** Stored data entries **
*** Begin section ***
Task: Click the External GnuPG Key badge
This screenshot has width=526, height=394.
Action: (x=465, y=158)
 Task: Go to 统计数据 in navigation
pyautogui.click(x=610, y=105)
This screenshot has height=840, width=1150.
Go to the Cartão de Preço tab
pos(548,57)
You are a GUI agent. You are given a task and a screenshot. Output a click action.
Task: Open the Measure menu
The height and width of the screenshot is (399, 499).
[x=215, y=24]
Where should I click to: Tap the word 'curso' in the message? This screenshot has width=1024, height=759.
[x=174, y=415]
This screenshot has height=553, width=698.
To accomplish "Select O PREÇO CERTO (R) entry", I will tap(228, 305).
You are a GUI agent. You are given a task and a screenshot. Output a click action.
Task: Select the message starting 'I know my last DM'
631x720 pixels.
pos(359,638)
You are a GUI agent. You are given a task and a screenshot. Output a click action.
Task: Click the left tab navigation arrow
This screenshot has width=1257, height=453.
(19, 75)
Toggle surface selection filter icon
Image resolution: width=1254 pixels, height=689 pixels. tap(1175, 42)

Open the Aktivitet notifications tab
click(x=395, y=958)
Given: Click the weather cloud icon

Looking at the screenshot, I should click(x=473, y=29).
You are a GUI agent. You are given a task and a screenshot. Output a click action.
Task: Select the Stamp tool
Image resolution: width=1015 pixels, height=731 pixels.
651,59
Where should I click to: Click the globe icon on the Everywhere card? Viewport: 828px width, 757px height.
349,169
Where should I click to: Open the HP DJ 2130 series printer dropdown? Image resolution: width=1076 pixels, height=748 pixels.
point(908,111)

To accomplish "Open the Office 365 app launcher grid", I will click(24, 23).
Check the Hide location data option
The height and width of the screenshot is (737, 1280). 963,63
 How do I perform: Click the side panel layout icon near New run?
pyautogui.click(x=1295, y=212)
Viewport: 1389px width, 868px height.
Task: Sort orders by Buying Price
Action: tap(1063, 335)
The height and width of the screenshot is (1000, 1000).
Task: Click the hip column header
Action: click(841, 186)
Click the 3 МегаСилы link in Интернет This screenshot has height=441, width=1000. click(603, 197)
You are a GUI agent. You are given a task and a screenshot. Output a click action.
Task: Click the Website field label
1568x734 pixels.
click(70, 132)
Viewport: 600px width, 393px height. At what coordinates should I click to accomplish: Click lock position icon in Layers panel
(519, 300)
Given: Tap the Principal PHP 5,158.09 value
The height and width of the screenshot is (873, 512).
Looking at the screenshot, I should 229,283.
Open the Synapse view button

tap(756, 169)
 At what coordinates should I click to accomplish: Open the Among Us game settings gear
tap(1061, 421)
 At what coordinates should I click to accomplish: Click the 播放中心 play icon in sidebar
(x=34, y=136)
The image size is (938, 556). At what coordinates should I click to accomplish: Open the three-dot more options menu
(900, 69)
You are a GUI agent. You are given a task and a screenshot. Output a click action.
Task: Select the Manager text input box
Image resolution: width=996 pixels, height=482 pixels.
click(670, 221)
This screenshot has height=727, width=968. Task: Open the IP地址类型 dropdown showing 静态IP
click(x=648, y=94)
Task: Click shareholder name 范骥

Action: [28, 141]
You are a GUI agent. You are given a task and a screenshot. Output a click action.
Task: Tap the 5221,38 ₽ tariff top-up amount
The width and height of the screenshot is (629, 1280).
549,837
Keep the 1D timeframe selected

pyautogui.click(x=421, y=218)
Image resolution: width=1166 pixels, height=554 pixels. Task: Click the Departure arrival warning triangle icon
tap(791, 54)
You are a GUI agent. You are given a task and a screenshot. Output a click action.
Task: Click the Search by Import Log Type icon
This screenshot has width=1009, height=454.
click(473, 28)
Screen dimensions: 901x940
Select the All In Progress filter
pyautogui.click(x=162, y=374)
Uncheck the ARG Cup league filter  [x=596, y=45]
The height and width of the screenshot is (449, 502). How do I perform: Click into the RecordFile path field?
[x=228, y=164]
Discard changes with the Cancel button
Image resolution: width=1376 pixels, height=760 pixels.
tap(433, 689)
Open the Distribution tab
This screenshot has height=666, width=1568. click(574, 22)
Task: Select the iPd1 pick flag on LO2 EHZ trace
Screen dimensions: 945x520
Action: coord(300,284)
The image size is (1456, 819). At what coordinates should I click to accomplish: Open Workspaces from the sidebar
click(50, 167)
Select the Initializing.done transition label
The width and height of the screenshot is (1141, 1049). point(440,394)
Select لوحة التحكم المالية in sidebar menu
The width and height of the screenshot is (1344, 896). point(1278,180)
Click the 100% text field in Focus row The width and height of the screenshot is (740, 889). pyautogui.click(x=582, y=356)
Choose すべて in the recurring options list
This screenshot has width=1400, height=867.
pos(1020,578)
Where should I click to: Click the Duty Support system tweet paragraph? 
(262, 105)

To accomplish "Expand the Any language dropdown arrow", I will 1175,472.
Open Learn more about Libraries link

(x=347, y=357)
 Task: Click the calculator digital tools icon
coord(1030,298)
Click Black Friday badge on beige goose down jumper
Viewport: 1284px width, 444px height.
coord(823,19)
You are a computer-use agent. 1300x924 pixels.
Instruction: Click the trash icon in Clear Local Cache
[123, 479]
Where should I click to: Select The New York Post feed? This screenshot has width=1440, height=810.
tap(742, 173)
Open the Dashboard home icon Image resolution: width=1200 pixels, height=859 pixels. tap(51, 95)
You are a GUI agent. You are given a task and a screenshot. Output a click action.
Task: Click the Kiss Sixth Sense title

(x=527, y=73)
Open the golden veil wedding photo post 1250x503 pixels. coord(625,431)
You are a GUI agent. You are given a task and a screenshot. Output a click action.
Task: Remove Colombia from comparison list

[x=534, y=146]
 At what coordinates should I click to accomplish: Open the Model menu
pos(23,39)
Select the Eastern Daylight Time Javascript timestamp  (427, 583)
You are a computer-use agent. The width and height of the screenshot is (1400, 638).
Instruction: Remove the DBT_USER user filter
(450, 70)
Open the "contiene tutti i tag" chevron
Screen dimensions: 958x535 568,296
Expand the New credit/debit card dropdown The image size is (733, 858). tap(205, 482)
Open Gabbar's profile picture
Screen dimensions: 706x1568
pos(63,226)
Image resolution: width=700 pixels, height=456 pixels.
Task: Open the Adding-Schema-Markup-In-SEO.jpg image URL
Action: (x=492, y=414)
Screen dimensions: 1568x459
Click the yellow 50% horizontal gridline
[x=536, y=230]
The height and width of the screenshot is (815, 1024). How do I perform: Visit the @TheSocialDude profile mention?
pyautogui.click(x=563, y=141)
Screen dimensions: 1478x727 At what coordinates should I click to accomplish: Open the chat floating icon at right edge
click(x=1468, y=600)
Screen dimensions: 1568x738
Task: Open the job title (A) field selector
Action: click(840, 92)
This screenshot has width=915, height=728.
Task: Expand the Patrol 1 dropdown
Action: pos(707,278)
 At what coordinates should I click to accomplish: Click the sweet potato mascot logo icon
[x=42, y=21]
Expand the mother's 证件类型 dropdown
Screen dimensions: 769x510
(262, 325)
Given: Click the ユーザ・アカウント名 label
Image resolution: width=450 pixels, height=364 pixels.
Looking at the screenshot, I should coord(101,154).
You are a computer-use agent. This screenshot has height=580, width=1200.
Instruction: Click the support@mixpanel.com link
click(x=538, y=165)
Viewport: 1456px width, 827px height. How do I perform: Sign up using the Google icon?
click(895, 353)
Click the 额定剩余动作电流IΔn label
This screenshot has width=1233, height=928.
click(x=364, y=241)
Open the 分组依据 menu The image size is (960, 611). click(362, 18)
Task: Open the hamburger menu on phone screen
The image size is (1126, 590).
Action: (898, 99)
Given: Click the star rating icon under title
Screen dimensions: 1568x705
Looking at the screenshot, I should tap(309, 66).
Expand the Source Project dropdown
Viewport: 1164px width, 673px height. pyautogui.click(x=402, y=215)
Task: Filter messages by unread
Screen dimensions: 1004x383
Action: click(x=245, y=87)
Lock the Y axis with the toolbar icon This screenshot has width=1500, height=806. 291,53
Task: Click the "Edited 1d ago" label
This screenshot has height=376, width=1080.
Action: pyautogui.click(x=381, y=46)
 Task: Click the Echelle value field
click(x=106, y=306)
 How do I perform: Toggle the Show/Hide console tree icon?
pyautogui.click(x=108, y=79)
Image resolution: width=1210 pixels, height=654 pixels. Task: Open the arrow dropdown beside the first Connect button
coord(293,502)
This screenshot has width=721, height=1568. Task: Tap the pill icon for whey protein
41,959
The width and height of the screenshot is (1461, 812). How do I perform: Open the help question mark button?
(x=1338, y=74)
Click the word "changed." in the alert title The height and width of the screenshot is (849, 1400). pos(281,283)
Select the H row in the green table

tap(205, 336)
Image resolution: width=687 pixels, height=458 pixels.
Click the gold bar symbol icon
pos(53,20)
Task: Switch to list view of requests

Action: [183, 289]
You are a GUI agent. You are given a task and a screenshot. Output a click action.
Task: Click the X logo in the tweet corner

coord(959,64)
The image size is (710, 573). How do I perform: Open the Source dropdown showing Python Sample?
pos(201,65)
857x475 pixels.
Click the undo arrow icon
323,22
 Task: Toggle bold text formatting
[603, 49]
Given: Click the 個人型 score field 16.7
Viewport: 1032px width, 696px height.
*** End section ***
** TASK INSTRUCTIONS **
Scan the records for the word "with" and copy every line where it is found.

** FINISHED EXERCISE **
Discard changes with the Cancel button
Lock the Y axis with the toolbar icon This screenshot has width=1500, height=806. 291,53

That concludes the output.